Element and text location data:
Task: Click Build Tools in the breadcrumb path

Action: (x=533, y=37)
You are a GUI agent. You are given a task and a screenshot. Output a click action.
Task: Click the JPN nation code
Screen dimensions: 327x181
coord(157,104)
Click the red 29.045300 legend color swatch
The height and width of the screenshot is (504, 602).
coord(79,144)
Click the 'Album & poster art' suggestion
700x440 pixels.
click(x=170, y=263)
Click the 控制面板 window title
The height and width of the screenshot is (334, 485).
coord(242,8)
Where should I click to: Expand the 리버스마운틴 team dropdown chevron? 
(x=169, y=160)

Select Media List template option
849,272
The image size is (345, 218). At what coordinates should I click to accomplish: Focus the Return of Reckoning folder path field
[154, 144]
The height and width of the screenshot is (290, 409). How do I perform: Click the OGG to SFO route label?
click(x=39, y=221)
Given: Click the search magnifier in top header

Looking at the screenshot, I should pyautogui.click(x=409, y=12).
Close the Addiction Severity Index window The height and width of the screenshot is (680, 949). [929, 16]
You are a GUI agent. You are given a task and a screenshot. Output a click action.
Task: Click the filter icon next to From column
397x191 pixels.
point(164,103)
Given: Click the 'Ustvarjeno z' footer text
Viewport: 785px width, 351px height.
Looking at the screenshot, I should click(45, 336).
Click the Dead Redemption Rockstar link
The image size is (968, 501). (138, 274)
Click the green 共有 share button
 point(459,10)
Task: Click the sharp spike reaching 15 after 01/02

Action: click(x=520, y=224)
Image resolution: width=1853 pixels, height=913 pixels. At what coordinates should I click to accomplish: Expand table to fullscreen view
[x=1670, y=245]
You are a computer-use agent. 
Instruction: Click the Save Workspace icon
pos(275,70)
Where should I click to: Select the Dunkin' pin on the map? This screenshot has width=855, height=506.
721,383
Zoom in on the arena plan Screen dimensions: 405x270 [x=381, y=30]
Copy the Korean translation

[Objective] Rescale the lines starting at the one containing "Click the green 共有 share button" and ending at the last of the rows, and reproduce only those lines with their requests included. Multiply every coordinate in the answers by 1.15 and round to whole numbers, rounding halves up.

[Completed task]
Click the green 共有 share button
 point(528,12)
Task: Click the sharp spike reaching 15 after 01/02

Action: click(x=598, y=258)
Image resolution: width=1853 pixels, height=913 pixels. At what coordinates should I click to accomplish: Expand table to fullscreen view
[x=1921, y=282]
You are a computer-use agent. 
Instruction: Click the Save Workspace icon
pos(316,81)
Where should I click to: Select the Dunkin' pin on the map? This screenshot has width=855, height=506.
829,440
Zoom in on the arena plan Screen dimensions: 405x270 [x=438, y=35]
Copy the Korean translation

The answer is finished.